Strona główna
»
Newsy
»
Dzień Flagi Narodowej
Dzień Flagi Narodowej
|
2006-05-02 |
Dzień Flagi Narodowej
2 maja od 2004 roku jest Świętem Flagi Narodowej. Wprowadzone ono zostało na postawie ustawy o godle, barwach i hymnie Rzeczypospolitej Polskiej.
Dzień Flagi Rzeczypospolitej Polskiej obchodzony jest między innymi świętami: 1 maja – Świętem Pracy i 3 maja – Świętem Konstytucji. W latach Polski Ludowej w tym właśnie dniu zdejmowano po 1 maja flagi państwowe, aby nie były eksponowane w dniu zniesionego przez władze komunistyczne Święta Konstytucji 3 maja.
Senat RP w uchwale z dnia 12 lutego 2004 ustanowił dzień 2 maja Dniem Orła Białego. W wyniku decyzji Sejmu święto zmieniono na Dzień Flagi Rzeczypospolitej Polskiej. Jednocześnie 2 maja jest obchodzony jako Dzień Polonii i Polaków za Granicą.
Barwy flagi narodowej, kolory biały i czerwony, jako barwy państwowe po raz pierwszy zostały wprowadzone w 1831 r. Pochodzą one z godła państwowego – białego orła na czerwonym polu.
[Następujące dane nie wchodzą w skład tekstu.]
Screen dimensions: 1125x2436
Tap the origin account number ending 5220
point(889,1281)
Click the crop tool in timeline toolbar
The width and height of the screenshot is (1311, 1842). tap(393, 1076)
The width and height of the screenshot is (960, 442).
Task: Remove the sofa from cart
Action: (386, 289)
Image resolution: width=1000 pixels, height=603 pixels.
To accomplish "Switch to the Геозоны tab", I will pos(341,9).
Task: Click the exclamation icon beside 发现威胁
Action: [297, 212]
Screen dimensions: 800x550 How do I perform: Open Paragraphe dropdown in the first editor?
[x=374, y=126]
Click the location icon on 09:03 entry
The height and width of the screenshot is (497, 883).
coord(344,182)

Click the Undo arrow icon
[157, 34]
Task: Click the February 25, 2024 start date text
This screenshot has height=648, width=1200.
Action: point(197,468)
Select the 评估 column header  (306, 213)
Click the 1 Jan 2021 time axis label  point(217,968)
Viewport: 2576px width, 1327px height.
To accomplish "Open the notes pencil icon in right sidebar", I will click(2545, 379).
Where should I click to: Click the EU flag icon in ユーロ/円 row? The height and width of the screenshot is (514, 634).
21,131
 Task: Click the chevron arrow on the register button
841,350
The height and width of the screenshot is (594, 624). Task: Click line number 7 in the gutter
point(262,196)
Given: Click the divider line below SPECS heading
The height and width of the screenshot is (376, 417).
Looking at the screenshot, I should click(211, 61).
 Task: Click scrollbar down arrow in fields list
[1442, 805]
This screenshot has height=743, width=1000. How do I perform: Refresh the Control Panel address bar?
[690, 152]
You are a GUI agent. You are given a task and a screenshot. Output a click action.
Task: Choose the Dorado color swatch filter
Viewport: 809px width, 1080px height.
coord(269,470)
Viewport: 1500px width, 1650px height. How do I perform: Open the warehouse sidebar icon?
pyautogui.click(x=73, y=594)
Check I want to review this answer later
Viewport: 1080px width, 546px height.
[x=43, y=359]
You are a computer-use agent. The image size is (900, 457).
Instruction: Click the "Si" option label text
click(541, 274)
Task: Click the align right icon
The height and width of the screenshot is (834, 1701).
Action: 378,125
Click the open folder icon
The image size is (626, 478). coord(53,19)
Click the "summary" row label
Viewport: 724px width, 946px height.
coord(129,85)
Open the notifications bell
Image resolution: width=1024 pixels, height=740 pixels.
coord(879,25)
Zachęcamy do przeczytania pięknego wiersza Konstantego Ildefonsa Gałczyńskiego, który został napisany w czasie II wojny światowej, kiedy symbolika narodowa odgrywała bardzo dużą rolę dla okupowanego społeczeństwa.
Pieśń o fladze
Jedna była – gdzie? Pod Tobrukiem.
Druga była – hej! Pod Narvikiem.
Trzecia była pod Monte Cassino,
A każda jak zorza szalona,
biało-czerwona, biało-czerwona!
Czerwona jak puchar wina,
biała jak gwiezdna lawina,
biało-czerwona.
Zebrały się nocą flagi.
Flaga fladze dodaje odwagi:
– No, no, nie bądź taka zmartwiona.
Nie pomogą i moce piekła:
jam ciebie, tyś mnie urzekła,
nie zmogą cię bombą ni złotem
i na zawsze zachowasz swą cnotę.
I nigdy nie będziesz biała,
i nigdy nie będziesz czerwona,
zostaniesz biało-czerwona
jak wielka zorza szalona,
czerwona jak puchar wina,
biała jak śnieżna lawina,
najukochańsza, najmilsza,
biało-czerwona.
Tak mówiły do siebie flagi
i raz po raz strzelił karabin,
zrobił dziurę w czerwieni i w bieli.
Lecz wołały flagi: – Nie płaczcie!
Choćby jeden strzępek na maszcie,
nikt się zmienić barw nie ośmieli.
Zostaniemy biało-czerwone,
flagi święte, flagi szalone,
nie spoczniemy biało-czerwone,
czerwone jak puchar wina,
białe jak śnieżna lawina,
biało-czerwone.
O północy przy zielonych stolikach
modliły się diabły do cyfr.
Były szarfy i ordery, i muzyka
i stukał tajny szyfr.
Diabły w sercu swoim głupim, bo niedobrym
rozwiązywały biało-czerwony problem.
Łkała flaga: – Czym powinna
zginąć, bo jestem inna?
Bo nie taka... dyplomatyczna,
ta od mgieł i od tkliwej rozpaczy,
i od serca, które nic nie znaczy,
flaga jak ballada Szopenowska,
co ją tkała sama Matka Boska.
Ale wtedy przyszła dziewczyna
i uniosła flagę wysoko,
hej, wysoko, ku samym obłokom!
Jeszcze wyżej, gdzie się wszystko zapomina
jeszcze wyżej, gdzie jest tylko sława
i Warszawa, moja Warszawa!
Warszawa jak piosnka natchniona,
Warszawa biało-czerwona,
czerwona jak puchar wina
białą jak śnieżna lawina
biało-czerwona,
biało-czerwona,
Ohej, biało-czerwona.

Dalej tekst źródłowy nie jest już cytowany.